┌──

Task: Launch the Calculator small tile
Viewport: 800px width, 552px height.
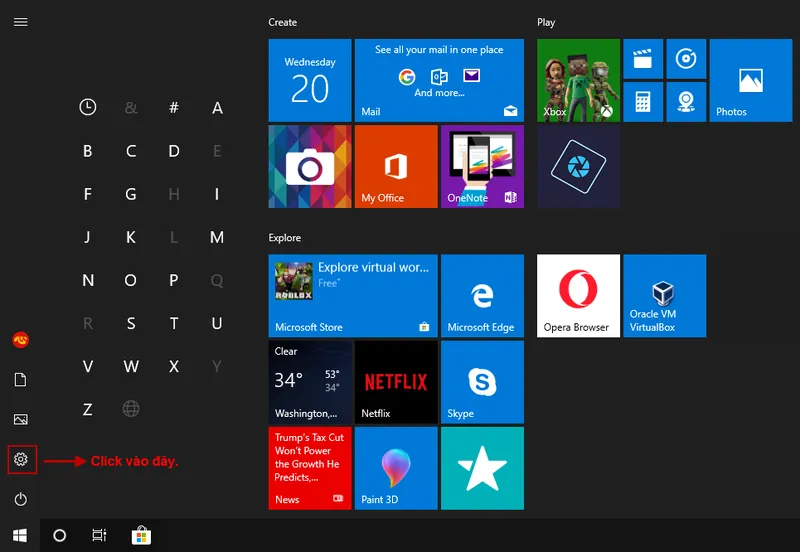Action: click(x=643, y=101)
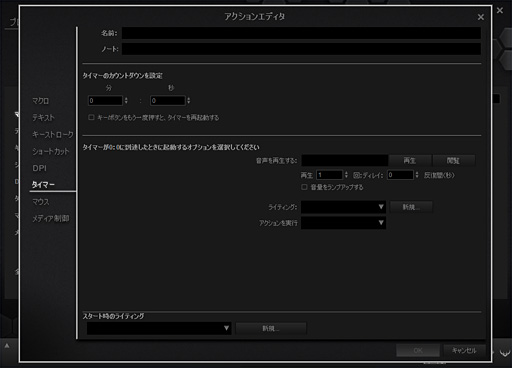
Task: Close the アクションエディタ dialog
Action: point(480,17)
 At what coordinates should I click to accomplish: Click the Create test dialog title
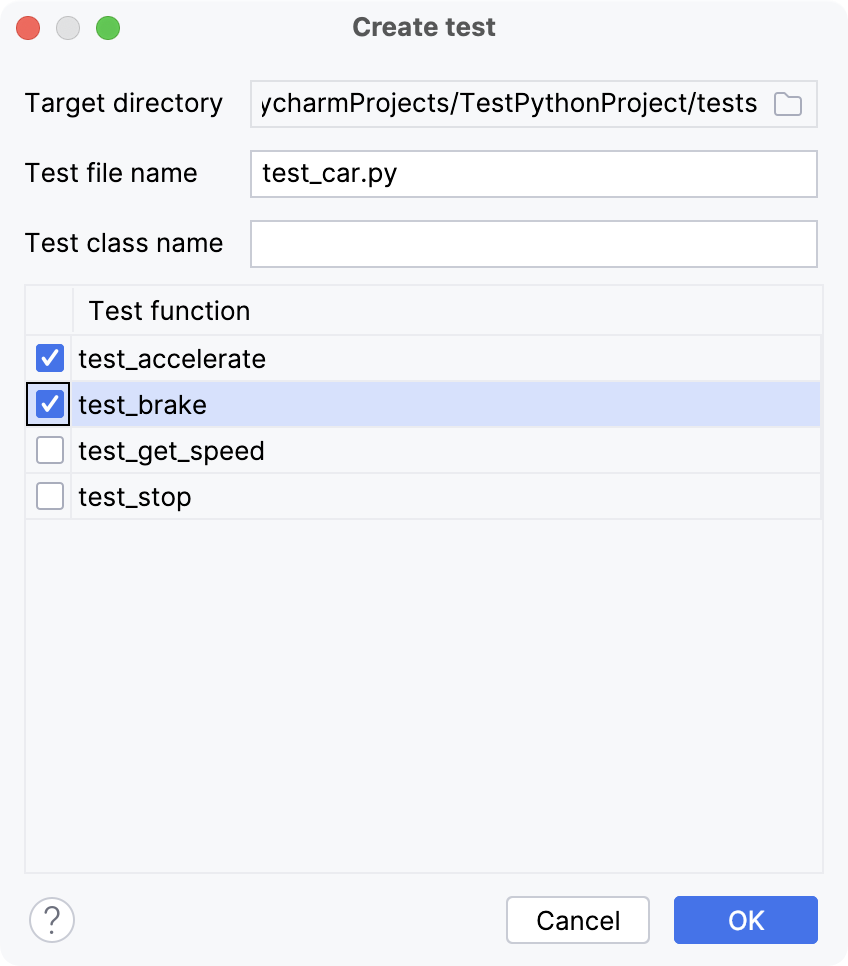[x=423, y=27]
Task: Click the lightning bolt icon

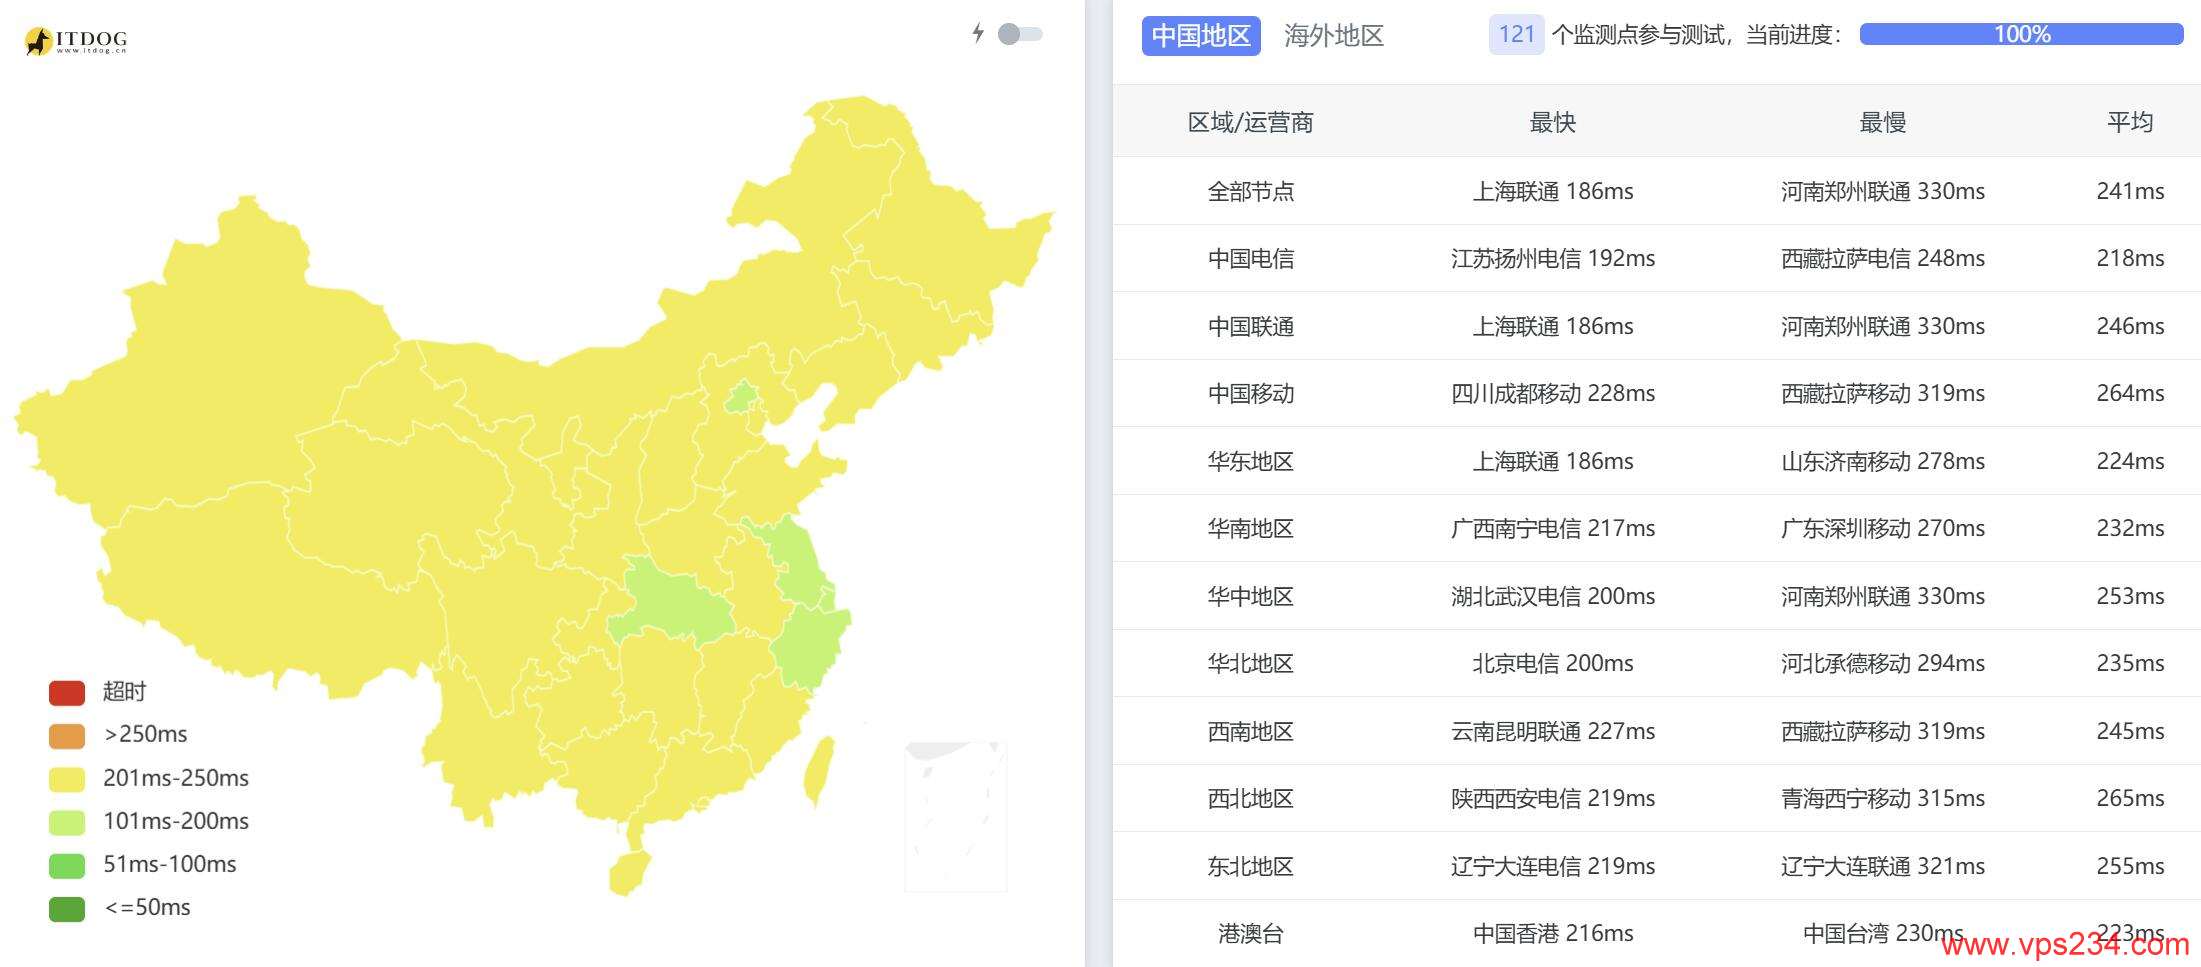Action: coord(978,33)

└──

• [Exercise objective] Repeat all the material exactly, but keep pictures out of the copy.

• [Response to the task]
Task: Launch the Calculator small tile
Viewport: 800px width, 552px height.
Action: click(x=643, y=101)
Task: Close the アクションエディタ dialog
Action: point(480,17)
 At what coordinates should I click to accomplish: Click the Create test dialog title
[x=423, y=27]
Task: Click the lightning bolt icon

Action: coord(978,33)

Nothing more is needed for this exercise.